The Pakistani government is not opposed to cryptocurrency investments.
A high-ranking government official in Pakistan has assured MPs that the administration will not block cryptocurrency ventures. The announcement comes after a regional high court asked the federal government to regulate cryptocurrency and appointed a committee to investigate the issue in the coming months.
Pakistan’s Minister of State for Parliamentary Affairs, Ali Muhammad Khan, acknowledged cryptocurrencies as a novel idea last week when speaking to members of the National Assembly. He went on to say that the government had no objections if Pakistani youngsters took use of this new technology to invest.

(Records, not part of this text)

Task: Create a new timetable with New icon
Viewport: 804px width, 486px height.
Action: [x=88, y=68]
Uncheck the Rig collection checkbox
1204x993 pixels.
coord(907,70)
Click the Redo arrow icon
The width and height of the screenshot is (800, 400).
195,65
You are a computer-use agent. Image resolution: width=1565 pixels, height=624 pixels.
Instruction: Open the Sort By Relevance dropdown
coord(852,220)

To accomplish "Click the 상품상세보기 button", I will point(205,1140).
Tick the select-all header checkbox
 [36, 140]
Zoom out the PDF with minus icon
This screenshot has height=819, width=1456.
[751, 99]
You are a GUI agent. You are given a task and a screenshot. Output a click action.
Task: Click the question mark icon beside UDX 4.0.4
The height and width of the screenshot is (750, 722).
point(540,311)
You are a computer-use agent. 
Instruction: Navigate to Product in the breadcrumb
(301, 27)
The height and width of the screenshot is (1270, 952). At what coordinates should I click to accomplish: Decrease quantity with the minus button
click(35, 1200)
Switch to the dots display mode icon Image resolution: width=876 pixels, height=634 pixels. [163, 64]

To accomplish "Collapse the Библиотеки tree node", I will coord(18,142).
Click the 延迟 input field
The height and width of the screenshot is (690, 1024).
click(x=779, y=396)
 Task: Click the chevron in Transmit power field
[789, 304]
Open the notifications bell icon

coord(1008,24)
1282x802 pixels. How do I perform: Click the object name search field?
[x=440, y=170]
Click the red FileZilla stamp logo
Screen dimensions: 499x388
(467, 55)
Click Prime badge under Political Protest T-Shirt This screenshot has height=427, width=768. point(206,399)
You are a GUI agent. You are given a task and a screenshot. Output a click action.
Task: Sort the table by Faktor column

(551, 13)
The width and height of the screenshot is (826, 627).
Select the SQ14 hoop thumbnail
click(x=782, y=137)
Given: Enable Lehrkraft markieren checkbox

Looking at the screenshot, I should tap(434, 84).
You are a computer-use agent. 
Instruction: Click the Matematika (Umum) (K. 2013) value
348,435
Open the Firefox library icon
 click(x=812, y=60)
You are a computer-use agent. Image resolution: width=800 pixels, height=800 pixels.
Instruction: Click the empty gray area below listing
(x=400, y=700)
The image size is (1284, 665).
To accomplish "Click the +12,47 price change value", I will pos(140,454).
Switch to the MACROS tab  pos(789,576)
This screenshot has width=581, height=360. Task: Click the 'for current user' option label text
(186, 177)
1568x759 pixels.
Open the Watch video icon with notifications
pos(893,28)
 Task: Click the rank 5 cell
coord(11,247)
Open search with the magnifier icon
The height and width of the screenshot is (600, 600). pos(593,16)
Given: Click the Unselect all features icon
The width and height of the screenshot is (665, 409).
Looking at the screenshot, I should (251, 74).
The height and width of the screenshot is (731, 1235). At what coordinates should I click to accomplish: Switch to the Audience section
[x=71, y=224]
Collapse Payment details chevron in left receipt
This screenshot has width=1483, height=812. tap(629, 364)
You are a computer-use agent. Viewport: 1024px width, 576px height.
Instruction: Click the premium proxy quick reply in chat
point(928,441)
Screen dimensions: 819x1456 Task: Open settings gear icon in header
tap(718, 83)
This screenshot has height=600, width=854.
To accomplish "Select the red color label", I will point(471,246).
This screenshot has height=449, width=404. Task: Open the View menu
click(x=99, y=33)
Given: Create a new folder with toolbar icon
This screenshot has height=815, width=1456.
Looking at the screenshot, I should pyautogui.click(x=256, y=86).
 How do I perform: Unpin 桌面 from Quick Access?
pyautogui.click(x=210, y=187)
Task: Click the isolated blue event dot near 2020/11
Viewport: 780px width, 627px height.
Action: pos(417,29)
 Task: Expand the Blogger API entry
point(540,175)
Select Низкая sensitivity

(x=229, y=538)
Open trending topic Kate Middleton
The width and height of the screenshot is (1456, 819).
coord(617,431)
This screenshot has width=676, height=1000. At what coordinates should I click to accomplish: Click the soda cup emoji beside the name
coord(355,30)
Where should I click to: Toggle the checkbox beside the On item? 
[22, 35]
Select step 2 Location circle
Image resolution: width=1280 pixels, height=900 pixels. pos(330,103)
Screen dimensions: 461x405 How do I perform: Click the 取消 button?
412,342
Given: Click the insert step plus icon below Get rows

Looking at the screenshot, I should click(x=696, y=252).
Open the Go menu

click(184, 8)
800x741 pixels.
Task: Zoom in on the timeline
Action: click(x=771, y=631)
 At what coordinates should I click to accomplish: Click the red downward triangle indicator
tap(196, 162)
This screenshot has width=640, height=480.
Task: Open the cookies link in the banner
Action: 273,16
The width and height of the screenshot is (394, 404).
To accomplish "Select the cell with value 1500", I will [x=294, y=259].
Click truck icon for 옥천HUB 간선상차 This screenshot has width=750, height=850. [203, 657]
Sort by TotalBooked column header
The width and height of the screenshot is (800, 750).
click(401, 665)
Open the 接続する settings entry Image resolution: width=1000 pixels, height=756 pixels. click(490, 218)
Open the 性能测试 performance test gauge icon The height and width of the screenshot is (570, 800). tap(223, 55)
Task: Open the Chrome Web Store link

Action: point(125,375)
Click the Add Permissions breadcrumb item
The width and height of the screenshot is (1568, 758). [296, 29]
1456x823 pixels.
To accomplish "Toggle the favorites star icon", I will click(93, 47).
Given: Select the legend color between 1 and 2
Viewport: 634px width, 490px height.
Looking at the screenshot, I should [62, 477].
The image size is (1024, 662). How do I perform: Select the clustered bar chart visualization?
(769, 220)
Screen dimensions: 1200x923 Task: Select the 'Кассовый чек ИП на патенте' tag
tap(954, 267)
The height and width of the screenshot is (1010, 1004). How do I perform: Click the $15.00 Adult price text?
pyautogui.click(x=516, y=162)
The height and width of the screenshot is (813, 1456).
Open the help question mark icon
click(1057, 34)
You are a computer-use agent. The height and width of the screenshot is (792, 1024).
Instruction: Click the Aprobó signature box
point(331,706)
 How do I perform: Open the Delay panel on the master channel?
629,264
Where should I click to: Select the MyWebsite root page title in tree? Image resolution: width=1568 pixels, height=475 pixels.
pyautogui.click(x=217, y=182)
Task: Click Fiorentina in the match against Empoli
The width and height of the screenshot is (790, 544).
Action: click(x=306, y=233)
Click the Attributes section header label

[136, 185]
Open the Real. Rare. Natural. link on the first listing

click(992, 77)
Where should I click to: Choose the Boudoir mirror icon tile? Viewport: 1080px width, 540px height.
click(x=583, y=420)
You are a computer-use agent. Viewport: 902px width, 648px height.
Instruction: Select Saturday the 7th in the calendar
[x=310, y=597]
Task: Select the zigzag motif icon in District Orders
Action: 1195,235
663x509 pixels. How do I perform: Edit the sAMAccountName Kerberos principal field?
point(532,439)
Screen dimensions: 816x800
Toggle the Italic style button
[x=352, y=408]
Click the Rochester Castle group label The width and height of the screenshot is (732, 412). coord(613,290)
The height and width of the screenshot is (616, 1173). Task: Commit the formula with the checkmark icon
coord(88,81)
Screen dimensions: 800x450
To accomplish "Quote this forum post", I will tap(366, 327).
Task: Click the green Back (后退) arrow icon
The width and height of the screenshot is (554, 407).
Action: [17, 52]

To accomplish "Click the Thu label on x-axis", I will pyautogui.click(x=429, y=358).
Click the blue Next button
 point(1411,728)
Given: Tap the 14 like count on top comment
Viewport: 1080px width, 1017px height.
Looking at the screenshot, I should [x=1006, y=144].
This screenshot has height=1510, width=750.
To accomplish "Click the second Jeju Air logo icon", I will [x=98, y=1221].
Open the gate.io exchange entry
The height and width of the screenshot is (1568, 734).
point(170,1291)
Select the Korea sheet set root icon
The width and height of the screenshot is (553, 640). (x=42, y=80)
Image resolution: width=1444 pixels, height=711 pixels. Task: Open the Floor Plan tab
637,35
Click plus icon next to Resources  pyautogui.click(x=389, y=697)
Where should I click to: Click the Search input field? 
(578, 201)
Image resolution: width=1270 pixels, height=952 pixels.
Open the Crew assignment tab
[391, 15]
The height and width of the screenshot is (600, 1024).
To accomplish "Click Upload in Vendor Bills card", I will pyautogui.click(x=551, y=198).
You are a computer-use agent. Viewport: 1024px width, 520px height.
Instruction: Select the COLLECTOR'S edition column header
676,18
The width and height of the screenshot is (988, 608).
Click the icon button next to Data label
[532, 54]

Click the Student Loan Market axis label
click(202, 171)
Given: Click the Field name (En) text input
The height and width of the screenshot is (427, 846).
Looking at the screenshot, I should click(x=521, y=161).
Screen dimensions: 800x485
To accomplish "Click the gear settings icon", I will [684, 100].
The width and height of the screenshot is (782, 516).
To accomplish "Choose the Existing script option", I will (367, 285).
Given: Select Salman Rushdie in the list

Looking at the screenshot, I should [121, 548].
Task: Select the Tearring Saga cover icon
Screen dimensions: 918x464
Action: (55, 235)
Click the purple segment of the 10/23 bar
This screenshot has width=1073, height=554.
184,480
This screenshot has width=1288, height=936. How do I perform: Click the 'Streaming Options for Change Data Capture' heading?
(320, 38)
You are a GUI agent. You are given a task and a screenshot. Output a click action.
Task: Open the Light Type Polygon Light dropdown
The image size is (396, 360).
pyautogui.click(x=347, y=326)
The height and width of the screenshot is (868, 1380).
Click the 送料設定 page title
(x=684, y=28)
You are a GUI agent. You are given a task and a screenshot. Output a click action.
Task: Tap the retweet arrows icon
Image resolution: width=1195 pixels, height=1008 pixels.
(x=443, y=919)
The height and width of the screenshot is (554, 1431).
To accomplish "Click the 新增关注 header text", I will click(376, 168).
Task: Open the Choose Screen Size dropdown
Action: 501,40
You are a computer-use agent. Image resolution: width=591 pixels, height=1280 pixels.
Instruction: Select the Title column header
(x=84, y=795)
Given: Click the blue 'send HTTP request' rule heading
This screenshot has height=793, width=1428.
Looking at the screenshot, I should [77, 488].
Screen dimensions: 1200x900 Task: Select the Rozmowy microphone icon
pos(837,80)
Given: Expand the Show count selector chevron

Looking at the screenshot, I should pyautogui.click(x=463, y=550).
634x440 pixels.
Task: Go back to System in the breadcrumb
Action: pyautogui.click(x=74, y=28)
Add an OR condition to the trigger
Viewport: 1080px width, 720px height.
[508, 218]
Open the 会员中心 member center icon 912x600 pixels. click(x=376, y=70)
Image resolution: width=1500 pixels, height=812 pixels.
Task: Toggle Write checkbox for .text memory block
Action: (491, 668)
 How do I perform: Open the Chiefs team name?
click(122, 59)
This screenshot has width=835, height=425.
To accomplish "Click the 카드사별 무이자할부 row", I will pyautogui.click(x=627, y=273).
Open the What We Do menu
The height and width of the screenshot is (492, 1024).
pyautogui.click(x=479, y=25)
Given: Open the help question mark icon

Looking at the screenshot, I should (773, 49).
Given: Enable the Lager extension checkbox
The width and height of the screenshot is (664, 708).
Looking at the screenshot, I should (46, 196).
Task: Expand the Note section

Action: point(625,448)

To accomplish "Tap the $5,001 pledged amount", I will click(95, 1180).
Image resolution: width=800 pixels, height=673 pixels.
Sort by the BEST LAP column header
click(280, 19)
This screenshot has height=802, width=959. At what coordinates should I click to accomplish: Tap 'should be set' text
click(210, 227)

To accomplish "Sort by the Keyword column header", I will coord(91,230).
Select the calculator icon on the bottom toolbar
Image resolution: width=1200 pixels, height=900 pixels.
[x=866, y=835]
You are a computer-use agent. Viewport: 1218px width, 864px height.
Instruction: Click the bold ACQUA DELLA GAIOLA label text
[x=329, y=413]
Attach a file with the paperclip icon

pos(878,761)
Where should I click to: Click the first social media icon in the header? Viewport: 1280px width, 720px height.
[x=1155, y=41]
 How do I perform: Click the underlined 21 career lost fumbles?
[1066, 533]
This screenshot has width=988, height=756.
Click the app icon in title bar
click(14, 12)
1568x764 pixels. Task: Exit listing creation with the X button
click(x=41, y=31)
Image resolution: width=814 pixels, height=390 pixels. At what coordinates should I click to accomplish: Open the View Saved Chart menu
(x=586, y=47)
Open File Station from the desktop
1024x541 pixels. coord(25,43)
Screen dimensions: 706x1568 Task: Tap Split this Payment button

Khan made the remarks on Wednesday in response to a calling attention notice in the lower chamber of parliament about the country’s lack of a regulatory framework for cryptocurrencies, according to the Daily Times. The minister stated that the government was not opposed to their regulation, but that the State Bank of Pakistan (SBP) had some issues that needed to be addressed.
According to the government source, the monetary authority is now evaluating the situation, which should be brought to the Finance Committee. “The SBP was saying we should move forward in this regard very carefully,” Ali Khan added.
The shift comes three years after the State Bank of Pakistan prohibited the use of bitcoin. The SBP declared in a circular issued in the spring of 2018 that virtual currencies such as bitcoin, pakcoin, onecoin, and tokens from initial coin offerings are not legal money and that any interactions with them, including keeping, transferring, and trading, are illegal.
The Regional High Court has ordered the government to report on cryptocurrency regulations.
On Wednesday, the Sindh High Court, Pakistan’s top judicial authority in the southern province of Sindh, requested the Islamabad government to implement cryptocurrency rules. It also established a committee led by the federal finance secretary and charged it with presenting a report on the subject within three months.
As the worldwide popularity of cryptocurrencies grows, many Pakistanis are becoming interested in these assets as well. The publication highlights the vast number of social media groups that teach how to acquire, sell, and mine cryptocurrency, as well as the hundreds of thousands of views on Urdu-language YouTube videos devoted to bitcoin. More and more Pakistani traders are using online cryptocurrency exchanges, and crypto apps frequently outnumber the apps of the country’s top banks in terms of downloads.